(WHAT YOU HAVE TO DO) Render every line of the material below as a JSON list of strings, one string per line, omitting blank lines.

=== RECORD EXTRACTS ===

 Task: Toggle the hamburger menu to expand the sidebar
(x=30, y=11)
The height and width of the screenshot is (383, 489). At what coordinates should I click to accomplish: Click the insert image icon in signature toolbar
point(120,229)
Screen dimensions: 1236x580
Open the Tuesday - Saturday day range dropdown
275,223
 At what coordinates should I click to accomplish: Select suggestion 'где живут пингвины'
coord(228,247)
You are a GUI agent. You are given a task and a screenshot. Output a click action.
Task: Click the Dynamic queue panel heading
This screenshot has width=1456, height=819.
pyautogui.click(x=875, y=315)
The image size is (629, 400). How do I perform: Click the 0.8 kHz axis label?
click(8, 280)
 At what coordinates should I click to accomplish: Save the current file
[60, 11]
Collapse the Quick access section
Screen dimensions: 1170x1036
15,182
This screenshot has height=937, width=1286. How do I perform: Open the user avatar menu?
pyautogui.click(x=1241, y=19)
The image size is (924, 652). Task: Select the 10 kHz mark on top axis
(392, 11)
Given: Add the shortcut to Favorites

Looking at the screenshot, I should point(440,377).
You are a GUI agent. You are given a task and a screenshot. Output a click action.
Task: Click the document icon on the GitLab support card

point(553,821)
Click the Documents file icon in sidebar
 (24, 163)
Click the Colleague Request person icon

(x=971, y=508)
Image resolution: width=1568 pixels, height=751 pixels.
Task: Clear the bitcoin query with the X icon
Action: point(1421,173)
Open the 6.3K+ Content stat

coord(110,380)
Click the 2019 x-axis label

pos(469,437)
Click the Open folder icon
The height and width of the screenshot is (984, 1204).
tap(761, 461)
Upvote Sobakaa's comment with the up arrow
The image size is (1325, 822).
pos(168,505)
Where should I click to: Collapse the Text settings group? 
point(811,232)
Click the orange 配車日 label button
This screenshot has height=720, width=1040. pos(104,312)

===

(ANSWER FOR THIS EXERCISE)
[
  " Task: Toggle the hamburger menu to expand the sidebar",
  "(x=30, y=11)",
  "The height and width of the screenshot is (383, 489). At what coordinates should I click to accomplish: Click the insert image icon in signature toolbar",
  "point(120,229)",
  "Screen dimensions: 1236x580",
  "Open the Tuesday - Saturday day range dropdown",
  "275,223",
  " At what coordinates should I click to accomplish: Select suggestion 'где живут пингвины'",
  "coord(228,247)",
  "You are a GUI agent. You are given a task and a screenshot. Output a click action.",
  "Task: Click the Dynamic queue panel heading",
  "This screenshot has width=1456, height=819.",
  "pyautogui.click(x=875, y=315)",
  "The image size is (629, 400). How do I perform: Click the 0.8 kHz axis label?",
  "click(8, 280)",
  " At what coordinates should I click to accomplish: Save the current file",
  "[60, 11]",
  "Collapse the Quick access section",
  "Screen dimensions: 1170x1036",
  "15,182",
  "This screenshot has height=937, width=1286. How do I perform: Open the user avatar menu?",
  "pyautogui.click(x=1241, y=19)",
  "The image size is (924, 652). Task: Select the 10 kHz mark on top axis",
  "(392, 11)",
  "Given: Add the shortcut to Favorites",
  "Looking at the screenshot, I should point(440,377).",
  "You are a GUI agent. You are given a task and a screenshot. Output a click action.",
  "Task: Click the document icon on the GitLab support card",
  "point(553,821)",
  "Click the Documents file icon in sidebar",
  " (24, 163)",
  "Click the Colleague Request person icon",
  "(x=971, y=508)",
  "Image resolution: width=1568 pixels, height=751 pixels.",
  "Task: Clear the bitcoin query with the X icon",
  "Action: point(1421,173)",
  "Open the 6.3K+ Content stat",
  "coord(110,380)",
  "Click the 2019 x-axis label",
  "pos(469,437)",
  "Click the Open folder icon",
  "The height and width of the screenshot is (984, 1204).",
  "tap(761, 461)",
  "Upvote Sobakaa's comment with the up arrow",
  "The image size is (1325, 822).",
  "pos(168,505)",
  "Where should I click to: Collapse the Text settings group? ",
  "point(811,232)",
  "Click the orange 配車日 label button",
  "This screenshot has height=720, width=1040. pos(104,312)"
]